--- TASK REQUIREMENTS ---
Every line of the records below from the line with "Disable Show name instead of remote number" up to and including the line with "Viewport: 720px width, 445px height." must be reproduced exactly, and no line outside that range.

[Stored data entries]
··········

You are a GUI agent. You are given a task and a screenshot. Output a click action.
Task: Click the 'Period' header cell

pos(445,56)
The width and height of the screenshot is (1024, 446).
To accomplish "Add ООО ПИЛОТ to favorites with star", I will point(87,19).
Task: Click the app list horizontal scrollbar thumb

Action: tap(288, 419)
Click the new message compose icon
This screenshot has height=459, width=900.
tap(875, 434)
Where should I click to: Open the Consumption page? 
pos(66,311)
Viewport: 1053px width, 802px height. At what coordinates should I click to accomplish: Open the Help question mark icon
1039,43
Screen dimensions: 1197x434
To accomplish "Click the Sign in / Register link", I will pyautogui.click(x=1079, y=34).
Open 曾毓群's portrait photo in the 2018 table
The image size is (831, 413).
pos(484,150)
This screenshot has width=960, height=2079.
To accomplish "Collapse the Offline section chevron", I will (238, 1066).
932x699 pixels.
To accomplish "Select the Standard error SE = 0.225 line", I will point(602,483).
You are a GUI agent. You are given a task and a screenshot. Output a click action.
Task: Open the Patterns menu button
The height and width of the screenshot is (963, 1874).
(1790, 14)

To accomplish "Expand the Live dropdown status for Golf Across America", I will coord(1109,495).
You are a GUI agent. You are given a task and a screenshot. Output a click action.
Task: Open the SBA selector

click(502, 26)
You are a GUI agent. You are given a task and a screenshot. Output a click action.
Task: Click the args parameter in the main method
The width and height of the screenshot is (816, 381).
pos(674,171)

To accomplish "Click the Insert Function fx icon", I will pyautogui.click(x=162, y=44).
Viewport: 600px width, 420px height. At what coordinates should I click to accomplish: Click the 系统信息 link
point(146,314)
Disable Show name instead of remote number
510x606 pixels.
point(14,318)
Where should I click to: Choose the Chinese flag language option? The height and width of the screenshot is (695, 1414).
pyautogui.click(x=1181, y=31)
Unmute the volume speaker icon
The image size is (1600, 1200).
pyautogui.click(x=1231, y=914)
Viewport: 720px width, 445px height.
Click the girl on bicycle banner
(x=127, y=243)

··········

--- SOLUTION ---
Disable Show name instead of remote number
510x606 pixels.
point(14,318)
Where should I click to: Choose the Chinese flag language option? The height and width of the screenshot is (695, 1414).
pyautogui.click(x=1181, y=31)
Unmute the volume speaker icon
The image size is (1600, 1200).
pyautogui.click(x=1231, y=914)
Viewport: 720px width, 445px height.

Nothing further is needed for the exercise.